If you have an extreme number of server-side connections, you may need to set up a few relay proxy instances behind a load balancer. Since the Relay uses a LaunchDarkly SDK to receive updates from LaunchDarkly, the Relay Proxy follows the same rules. If the Relay Proxy starts whilst LaunchDarkly is unavailable, then the Relay won’t be able to provide anything to the SDK instances that connect to it; if LaunchDarkly becomes unavailable while the Relay Proxy is running, it will still serve flags from its in-memory cache. Using the Relay Proxy offers the following benefits:

SDKs can initialize and operate normally.
SDKs could potentially initialize faster if the relay is “closer” than LaunchDarkly. This is usually the case if the relay is in the same architecture as your SDKs.
Reduce network congestion inside your architecture by having only one outgoing streaming connection to LaunchDarkly for each relay instance.
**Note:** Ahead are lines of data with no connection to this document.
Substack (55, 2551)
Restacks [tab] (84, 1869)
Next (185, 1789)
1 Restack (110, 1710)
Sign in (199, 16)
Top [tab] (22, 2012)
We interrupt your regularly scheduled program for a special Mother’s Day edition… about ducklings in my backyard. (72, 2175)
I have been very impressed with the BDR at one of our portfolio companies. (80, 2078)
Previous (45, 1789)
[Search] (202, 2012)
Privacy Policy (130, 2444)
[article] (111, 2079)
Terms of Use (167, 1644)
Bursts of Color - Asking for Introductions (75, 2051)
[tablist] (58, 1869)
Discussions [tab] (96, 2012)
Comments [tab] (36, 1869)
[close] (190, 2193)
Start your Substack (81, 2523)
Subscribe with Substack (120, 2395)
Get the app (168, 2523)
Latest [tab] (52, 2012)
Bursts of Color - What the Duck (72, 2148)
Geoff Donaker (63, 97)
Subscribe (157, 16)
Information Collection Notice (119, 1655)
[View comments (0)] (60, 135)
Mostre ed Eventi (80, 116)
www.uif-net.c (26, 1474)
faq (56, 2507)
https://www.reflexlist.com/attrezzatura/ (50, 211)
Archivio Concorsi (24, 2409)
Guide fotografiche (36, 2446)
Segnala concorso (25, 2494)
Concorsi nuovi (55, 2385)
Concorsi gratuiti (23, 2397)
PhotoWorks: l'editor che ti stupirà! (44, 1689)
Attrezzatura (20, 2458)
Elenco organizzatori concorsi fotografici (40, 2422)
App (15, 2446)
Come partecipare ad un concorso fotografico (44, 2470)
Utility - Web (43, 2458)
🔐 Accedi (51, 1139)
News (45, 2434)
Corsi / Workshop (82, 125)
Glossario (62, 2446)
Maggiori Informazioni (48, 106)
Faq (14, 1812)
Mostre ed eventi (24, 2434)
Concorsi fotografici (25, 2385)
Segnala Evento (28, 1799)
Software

Note that the cost of setting up the Relay Proxy may not be worth it, depending on your use case. To read more about the Relay Proxy, visit: The Relay Proxy

Daemon Mode

Another option is “daemon mode." It involves combining both of the previous solutions. You set up a persistent feature store that provides redundancy if LaunchDarkly is down, configure both the SDK and the Relay Proxy to the persistent store. Then you enable “daemon mode” on your SDKs, which causes them to disable their streaming connection entirely and just rely on the Relay Proxy to populate the persistent store whenever it receives an update. This offers the following benefits:

All of the benefits of both of the above solutions.
Further reduced network congestion due to fewer write requests to the persistent store, and because SDKs do not need to open streaming connections.

Relay Proxy can initialize when LaunchDarkly is unavailable because it can read from the persistent store. This is likely the most optimal solution based on the aforementioned benefits. To read more about daemon mode, visit: Persistent data stores.